Beyond the numbers, there are the human lives derailed or ruined by arrests and incarcerations for nonviolent drug offenses.

From a law-enforcement perspective, Ryan said, police also pay a price beyond the actual costs of drug-enforcement programs. Narcotics officers have low morale, he said. And "in law enforcement in general, the greatest source of complaints ... has to do with narcotics enforcement."

So in Ryan's and LEAP's views, ending the drug war would pay many dividends: to state and federal prison budgets, and to the images and budgets of local, state, and federal law-enforcement agencies.

Ryan said that neither he nor LEAP has a specific preferred policy for legalization, or what would happen after.

"We just know that we have a policy that has failed miserably and has caused more damage than it's ever helped," he said. "We need to change that so we can get on to a program. ...

"The first step is just to say: There's no such thing as a completely illegal drug. And we go from there and say: However, there are regulations where there are illegal things you can do with drugs."

The general framework, he said, might mimic regulations currently governing alcohol, tobacco, and prescription drugs: "There are certain people that are authorized to sell those. Certain people authorized to buy them - those are age restrictions [on alcohol and tobacco]. And especially with alcohol, you're definitely held responsible for misuse and what you do because of your misuse. That's kind of what we're looking for. ... It's not a free-for-all."

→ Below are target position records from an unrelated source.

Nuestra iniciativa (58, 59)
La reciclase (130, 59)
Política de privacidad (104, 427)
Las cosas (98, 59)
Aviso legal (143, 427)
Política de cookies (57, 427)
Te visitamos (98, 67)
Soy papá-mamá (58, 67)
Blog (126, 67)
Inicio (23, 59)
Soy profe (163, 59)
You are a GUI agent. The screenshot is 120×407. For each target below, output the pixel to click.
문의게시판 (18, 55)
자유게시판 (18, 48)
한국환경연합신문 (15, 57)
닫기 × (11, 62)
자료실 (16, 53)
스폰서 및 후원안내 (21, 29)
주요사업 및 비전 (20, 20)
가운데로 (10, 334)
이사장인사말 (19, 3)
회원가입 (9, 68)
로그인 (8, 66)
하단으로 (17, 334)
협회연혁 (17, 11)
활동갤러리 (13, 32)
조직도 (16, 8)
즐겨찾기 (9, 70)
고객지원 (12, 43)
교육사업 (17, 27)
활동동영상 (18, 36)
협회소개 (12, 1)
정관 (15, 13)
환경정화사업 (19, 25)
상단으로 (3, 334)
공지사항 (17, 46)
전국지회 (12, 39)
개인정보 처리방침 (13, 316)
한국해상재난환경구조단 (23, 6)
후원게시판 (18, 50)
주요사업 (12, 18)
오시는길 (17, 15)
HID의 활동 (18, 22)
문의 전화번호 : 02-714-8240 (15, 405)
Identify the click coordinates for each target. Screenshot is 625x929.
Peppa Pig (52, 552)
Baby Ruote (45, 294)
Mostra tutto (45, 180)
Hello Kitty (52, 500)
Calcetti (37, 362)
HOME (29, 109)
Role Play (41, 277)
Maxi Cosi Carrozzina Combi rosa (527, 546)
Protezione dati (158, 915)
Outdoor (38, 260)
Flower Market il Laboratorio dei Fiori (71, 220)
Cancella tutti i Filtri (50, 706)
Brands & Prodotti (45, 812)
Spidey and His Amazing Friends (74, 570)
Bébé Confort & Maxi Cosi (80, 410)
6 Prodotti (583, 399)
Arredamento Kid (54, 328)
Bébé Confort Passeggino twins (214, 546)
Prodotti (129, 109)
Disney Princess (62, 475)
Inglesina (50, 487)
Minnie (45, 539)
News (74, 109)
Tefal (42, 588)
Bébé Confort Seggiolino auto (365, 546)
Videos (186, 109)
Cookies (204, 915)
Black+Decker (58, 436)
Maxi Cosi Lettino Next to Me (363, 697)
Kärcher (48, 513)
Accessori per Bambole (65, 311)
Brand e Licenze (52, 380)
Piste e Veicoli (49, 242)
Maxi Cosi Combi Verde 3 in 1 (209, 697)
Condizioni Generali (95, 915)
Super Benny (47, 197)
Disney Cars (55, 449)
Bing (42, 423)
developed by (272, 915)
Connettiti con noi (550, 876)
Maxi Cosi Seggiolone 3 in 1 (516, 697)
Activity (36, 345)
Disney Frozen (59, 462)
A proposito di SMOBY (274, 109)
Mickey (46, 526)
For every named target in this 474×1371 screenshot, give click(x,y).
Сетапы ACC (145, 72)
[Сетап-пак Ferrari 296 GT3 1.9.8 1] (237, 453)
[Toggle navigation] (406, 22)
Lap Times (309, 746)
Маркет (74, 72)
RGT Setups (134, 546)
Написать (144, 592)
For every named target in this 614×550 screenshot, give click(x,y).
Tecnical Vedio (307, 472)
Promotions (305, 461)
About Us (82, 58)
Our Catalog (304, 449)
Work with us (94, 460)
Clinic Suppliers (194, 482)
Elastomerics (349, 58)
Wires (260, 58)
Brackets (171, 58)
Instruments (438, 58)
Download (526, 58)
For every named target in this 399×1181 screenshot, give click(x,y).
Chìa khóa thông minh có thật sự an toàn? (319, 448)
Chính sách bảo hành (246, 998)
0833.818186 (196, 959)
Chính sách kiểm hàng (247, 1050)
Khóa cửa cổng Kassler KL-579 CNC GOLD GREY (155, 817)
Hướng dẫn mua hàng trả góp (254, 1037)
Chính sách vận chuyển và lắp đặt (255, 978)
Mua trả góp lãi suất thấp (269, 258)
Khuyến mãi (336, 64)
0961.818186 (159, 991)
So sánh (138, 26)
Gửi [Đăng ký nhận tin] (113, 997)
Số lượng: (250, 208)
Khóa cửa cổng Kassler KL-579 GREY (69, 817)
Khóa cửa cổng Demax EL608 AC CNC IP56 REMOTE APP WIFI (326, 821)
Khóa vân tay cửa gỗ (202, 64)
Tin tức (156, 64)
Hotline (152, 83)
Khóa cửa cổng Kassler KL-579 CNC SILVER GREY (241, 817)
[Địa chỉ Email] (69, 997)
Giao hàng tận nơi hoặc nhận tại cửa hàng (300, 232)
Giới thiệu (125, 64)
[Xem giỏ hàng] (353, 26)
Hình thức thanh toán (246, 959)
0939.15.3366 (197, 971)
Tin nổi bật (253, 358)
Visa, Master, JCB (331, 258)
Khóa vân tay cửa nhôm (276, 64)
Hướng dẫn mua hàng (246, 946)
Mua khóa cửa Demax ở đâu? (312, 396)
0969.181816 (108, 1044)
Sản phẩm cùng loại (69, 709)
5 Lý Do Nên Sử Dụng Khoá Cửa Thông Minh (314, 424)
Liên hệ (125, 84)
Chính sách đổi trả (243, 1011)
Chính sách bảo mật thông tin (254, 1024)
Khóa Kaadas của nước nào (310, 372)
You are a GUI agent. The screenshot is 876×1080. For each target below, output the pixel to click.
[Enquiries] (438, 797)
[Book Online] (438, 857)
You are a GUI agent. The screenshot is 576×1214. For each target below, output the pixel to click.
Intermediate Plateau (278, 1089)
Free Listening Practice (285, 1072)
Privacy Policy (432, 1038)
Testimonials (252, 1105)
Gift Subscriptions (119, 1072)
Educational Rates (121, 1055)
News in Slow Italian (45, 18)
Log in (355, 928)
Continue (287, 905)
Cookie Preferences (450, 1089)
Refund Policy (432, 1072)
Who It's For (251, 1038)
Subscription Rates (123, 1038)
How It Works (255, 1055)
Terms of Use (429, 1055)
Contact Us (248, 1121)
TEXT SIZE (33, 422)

He also said he favors releasing people now in prison for nonviolent drug-possession offenses.

Resources currently used for drug enforcement and incarceration could be diverted to treatment, education, and re-acclimation programs, Ryan said: "I couldn't tell you what the cost of that would be, but I'm making a pretty good guess that it would be less than the cost of keeping them" in prison.

He acknowledged that drug legalization would not be a panacea, with new problems to address - including what would happen to the current illegal-drug-trade infrastructure. "There are lots of human ills that people can cater to," he said.

With the caveats that he didn't talk openly about his drug-war views when he was an active officer and that he's been retired for nine years, Ryan said that many in law enforcement share his perspective - although they might not speak out because they fear they could lose their jobs. "I think there are a lot more than people might imagine currently active police officers who are sympathetic to what we have to say," he said. He guessed that 40 percent of police officers "think we could be doing something else, spend our time on other ills."

But, he emphasized, while individual police departments might de-prioritize drug enforcement, it's still fundamentally a legislative issue - and legalization arguments continue to fall on largely deaf ears with lawmakers, particularly at the federal level. Ryan said that when he talks to legislators, they're polite but noncommittal: "'Thank you. I'm glad we had this talk.' ... There aren't very many that I come across at this point in time" who say they agree with LEAP's positions.

Of course, some state and local jurisdictions have legalized medical marijuana, or decriminalized marijuana possession.

But elsewhere, Ryan said, police officers are required to enforce the law, and federal drug policy hasn't changed: "As long as something is just illegal, there's nothing more you can do except arrest people ... and put them in prison. ... It doesn't solve the problem of drugs. It just collects money. Except that we spend more than we ever collect."